* YOUR TASK
In the records below, find the line that contains "The width and height of the screenshot is (2448, 1068)." and the line that contains "Viewport: 720px width, 807px height.". Set down exactly those lines and every line between them, and nothing more.

(Stored data entries)
◆ ◆ ◆ ◆ ◆ ◆ ◆
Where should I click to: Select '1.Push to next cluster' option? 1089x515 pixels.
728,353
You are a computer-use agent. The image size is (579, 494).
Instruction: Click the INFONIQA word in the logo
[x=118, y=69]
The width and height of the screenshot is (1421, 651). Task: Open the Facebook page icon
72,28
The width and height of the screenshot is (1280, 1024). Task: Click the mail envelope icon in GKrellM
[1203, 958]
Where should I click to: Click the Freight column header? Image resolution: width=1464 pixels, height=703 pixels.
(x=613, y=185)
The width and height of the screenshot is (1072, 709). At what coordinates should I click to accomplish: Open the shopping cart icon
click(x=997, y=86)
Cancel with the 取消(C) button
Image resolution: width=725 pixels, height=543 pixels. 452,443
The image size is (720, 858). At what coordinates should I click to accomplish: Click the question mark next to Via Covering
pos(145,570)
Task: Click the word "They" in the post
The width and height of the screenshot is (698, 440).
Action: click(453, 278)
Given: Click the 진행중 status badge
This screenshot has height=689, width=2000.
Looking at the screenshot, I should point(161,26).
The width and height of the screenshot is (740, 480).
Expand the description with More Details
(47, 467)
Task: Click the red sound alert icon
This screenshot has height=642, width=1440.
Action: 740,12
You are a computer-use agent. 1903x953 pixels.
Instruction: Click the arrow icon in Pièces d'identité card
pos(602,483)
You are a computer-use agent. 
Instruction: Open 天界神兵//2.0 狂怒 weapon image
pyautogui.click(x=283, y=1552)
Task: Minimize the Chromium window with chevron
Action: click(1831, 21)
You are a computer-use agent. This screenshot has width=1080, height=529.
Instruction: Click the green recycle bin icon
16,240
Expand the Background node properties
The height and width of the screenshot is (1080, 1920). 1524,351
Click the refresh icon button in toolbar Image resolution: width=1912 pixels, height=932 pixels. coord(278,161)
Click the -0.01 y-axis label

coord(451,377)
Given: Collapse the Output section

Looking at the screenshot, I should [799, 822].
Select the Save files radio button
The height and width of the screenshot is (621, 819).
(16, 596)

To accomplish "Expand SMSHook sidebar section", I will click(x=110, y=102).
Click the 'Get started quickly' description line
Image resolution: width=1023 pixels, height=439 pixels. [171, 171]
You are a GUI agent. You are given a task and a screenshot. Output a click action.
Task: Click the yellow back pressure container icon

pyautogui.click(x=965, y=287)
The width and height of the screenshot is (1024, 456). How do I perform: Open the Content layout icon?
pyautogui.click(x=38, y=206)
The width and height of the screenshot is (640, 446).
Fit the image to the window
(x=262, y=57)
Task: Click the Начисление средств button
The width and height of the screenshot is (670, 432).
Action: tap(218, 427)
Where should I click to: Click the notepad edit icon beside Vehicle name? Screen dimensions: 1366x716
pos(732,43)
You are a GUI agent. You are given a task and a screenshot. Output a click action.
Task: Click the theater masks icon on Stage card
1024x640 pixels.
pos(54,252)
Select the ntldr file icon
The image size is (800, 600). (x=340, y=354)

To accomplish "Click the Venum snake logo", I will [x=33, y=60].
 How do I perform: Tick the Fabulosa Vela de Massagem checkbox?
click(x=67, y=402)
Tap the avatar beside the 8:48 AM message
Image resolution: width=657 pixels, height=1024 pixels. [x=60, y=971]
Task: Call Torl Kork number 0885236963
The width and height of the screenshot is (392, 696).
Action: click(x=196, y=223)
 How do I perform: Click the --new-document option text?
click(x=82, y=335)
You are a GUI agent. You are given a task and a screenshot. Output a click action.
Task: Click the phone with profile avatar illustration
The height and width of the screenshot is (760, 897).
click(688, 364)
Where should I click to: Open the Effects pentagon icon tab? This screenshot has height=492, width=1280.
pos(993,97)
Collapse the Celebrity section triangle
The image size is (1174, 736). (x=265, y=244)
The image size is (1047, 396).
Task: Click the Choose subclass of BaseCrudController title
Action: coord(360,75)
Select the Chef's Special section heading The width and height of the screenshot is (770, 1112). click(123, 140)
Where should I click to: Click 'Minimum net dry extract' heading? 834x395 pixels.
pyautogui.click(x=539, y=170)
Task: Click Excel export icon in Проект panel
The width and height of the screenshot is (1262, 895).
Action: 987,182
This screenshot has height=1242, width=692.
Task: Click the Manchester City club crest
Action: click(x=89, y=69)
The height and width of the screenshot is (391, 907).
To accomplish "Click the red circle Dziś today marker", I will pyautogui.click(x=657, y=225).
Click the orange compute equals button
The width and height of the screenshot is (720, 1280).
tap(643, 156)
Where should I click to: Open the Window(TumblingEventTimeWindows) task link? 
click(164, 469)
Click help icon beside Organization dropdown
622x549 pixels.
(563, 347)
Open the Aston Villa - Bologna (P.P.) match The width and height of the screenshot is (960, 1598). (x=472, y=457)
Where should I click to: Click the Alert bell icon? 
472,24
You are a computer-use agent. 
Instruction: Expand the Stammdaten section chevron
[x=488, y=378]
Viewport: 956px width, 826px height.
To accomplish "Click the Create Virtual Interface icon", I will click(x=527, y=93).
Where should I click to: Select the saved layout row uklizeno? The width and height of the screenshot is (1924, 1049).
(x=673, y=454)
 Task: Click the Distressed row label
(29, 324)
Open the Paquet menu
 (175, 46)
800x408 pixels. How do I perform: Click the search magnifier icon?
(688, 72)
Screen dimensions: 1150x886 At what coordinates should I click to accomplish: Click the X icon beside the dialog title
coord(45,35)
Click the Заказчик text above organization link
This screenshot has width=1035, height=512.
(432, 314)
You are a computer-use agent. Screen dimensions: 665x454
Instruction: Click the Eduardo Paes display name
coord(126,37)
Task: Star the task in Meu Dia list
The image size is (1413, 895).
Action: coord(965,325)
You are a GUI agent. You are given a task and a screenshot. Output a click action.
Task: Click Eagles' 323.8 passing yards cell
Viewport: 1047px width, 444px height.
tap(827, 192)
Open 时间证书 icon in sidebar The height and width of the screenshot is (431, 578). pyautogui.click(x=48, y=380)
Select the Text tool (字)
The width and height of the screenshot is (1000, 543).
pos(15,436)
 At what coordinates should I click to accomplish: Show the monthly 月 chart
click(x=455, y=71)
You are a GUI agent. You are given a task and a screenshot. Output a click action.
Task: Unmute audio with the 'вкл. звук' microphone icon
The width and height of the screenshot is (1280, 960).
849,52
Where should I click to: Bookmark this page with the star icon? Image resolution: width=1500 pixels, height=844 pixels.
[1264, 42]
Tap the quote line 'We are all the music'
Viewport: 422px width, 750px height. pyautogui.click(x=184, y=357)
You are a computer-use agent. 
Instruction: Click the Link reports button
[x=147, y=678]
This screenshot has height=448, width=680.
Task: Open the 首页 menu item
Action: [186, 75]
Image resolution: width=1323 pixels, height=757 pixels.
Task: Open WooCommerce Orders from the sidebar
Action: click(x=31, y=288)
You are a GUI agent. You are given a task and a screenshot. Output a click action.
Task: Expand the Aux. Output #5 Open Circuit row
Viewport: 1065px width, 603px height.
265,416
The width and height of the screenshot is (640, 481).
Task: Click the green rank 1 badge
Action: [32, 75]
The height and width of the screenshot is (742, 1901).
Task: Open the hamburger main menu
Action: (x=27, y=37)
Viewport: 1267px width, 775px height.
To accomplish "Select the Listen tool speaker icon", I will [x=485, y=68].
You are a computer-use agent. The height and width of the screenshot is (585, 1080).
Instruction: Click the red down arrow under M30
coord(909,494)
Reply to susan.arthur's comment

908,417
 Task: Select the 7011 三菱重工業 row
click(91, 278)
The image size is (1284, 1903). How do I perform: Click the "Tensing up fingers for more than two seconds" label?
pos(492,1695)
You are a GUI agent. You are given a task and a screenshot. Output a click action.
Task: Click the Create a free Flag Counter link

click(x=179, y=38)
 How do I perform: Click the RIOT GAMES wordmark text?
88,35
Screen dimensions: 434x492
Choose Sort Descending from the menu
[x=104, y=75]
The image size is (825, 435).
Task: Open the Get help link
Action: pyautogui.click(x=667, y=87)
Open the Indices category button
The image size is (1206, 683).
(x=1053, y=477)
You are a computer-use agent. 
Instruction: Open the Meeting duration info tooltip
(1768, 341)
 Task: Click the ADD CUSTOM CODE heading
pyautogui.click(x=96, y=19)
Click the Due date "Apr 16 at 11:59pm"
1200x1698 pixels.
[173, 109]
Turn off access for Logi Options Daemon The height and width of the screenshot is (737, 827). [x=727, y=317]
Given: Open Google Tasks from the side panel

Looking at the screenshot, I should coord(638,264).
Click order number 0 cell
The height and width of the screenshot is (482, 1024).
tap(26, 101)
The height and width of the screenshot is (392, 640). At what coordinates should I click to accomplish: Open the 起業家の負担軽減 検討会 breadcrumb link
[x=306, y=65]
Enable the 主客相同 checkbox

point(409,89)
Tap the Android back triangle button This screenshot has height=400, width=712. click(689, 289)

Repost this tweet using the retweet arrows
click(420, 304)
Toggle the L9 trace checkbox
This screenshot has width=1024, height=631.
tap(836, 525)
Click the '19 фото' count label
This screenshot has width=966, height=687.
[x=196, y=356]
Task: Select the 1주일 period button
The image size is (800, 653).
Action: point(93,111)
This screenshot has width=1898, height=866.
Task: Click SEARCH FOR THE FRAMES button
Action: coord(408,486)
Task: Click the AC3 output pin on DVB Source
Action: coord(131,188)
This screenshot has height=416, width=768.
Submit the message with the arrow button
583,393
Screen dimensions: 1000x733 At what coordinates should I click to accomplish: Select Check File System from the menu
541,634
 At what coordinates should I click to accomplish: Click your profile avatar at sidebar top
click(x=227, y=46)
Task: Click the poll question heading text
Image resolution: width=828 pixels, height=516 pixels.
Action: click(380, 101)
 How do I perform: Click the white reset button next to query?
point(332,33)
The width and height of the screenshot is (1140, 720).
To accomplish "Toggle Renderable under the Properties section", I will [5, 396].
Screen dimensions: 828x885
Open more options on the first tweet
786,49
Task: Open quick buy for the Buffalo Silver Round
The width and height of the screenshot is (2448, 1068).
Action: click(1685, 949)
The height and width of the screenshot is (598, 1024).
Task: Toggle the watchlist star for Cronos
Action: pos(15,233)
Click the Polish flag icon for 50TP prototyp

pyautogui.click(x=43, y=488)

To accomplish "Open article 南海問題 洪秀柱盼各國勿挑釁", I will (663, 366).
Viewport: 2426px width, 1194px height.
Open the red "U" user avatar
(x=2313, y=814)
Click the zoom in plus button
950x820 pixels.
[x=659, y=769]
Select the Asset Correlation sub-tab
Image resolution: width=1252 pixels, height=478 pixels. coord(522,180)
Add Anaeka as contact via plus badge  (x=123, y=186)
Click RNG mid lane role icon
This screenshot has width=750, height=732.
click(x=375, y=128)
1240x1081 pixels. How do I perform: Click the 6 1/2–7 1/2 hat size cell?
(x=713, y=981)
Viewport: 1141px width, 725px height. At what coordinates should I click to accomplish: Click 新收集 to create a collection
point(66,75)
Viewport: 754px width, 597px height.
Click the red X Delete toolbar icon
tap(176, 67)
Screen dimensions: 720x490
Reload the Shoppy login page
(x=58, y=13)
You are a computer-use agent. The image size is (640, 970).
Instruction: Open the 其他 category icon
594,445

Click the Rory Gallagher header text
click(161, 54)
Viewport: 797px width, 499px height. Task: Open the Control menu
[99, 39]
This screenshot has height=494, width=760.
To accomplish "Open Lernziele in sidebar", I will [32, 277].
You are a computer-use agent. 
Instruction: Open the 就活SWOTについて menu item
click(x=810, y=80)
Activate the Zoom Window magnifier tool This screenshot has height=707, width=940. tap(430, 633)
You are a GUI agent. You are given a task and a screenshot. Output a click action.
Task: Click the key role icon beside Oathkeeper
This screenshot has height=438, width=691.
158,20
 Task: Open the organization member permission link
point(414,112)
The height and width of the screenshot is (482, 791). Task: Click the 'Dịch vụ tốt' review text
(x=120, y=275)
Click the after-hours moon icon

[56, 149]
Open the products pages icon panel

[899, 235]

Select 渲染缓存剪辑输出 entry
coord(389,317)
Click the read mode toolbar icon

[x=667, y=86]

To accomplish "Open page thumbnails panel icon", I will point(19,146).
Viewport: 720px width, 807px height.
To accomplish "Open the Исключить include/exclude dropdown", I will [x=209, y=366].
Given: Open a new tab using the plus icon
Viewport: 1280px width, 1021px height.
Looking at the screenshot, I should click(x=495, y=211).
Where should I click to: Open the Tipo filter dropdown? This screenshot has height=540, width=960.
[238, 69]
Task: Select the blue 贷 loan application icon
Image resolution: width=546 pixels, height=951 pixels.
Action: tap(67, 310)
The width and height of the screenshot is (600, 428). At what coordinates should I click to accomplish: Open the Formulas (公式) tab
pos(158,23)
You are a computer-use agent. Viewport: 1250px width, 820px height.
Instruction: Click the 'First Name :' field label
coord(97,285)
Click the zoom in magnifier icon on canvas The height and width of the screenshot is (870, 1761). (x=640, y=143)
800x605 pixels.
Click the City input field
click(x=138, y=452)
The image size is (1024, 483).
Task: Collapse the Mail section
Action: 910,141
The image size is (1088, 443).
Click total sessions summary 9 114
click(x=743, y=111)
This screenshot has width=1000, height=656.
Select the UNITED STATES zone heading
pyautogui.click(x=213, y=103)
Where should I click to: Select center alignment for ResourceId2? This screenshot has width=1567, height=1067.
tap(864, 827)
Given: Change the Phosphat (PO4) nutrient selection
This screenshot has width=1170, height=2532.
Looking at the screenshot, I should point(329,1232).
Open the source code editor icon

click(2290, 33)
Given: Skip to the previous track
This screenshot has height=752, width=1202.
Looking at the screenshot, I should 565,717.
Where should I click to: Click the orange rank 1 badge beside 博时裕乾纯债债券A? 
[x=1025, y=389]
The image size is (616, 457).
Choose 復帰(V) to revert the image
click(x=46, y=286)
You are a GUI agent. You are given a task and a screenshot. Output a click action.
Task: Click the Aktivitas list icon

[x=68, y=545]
◆ ◆ ◆ ◆ ◆ ◆ ◆
* RESULT OF THE TASK
The width and height of the screenshot is (2448, 1068).
Action: click(1685, 949)
The height and width of the screenshot is (598, 1024).
Task: Toggle the watchlist star for Cronos
Action: pos(15,233)
Click the Polish flag icon for 50TP prototyp

pyautogui.click(x=43, y=488)

To accomplish "Open article 南海問題 洪秀柱盼各國勿挑釁", I will (663, 366).
Viewport: 2426px width, 1194px height.
Open the red "U" user avatar
(x=2313, y=814)
Click the zoom in plus button
950x820 pixels.
[x=659, y=769]
Select the Asset Correlation sub-tab
Image resolution: width=1252 pixels, height=478 pixels. coord(522,180)
Add Anaeka as contact via plus badge  (x=123, y=186)
Click RNG mid lane role icon
This screenshot has width=750, height=732.
click(x=375, y=128)
1240x1081 pixels. How do I perform: Click the 6 1/2–7 1/2 hat size cell?
(x=713, y=981)
Viewport: 1141px width, 725px height. At what coordinates should I click to accomplish: Click 新收集 to create a collection
point(66,75)
Viewport: 754px width, 597px height.
Click the red X Delete toolbar icon
tap(176, 67)
Screen dimensions: 720x490
Reload the Shoppy login page
(x=58, y=13)
You are a computer-use agent. The image size is (640, 970).
Instruction: Open the 其他 category icon
594,445

Click the Rory Gallagher header text
click(161, 54)
Viewport: 797px width, 499px height. Task: Open the Control menu
[99, 39]
This screenshot has height=494, width=760.
To accomplish "Open Lernziele in sidebar", I will [32, 277].
You are a computer-use agent. 
Instruction: Open the 就活SWOTについて menu item
click(x=810, y=80)
Activate the Zoom Window magnifier tool This screenshot has height=707, width=940. tap(430, 633)
You are a GUI agent. You are given a task and a screenshot. Output a click action.
Task: Click the key role icon beside Oathkeeper
This screenshot has height=438, width=691.
158,20
 Task: Open the organization member permission link
point(414,112)
The height and width of the screenshot is (482, 791). Task: Click the 'Dịch vụ tốt' review text
(x=120, y=275)
Click the after-hours moon icon

[56, 149]
Open the products pages icon panel

[899, 235]

Select 渲染缓存剪辑输出 entry
coord(389,317)
Click the read mode toolbar icon

[x=667, y=86]

To accomplish "Open page thumbnails panel icon", I will point(19,146).
Viewport: 720px width, 807px height.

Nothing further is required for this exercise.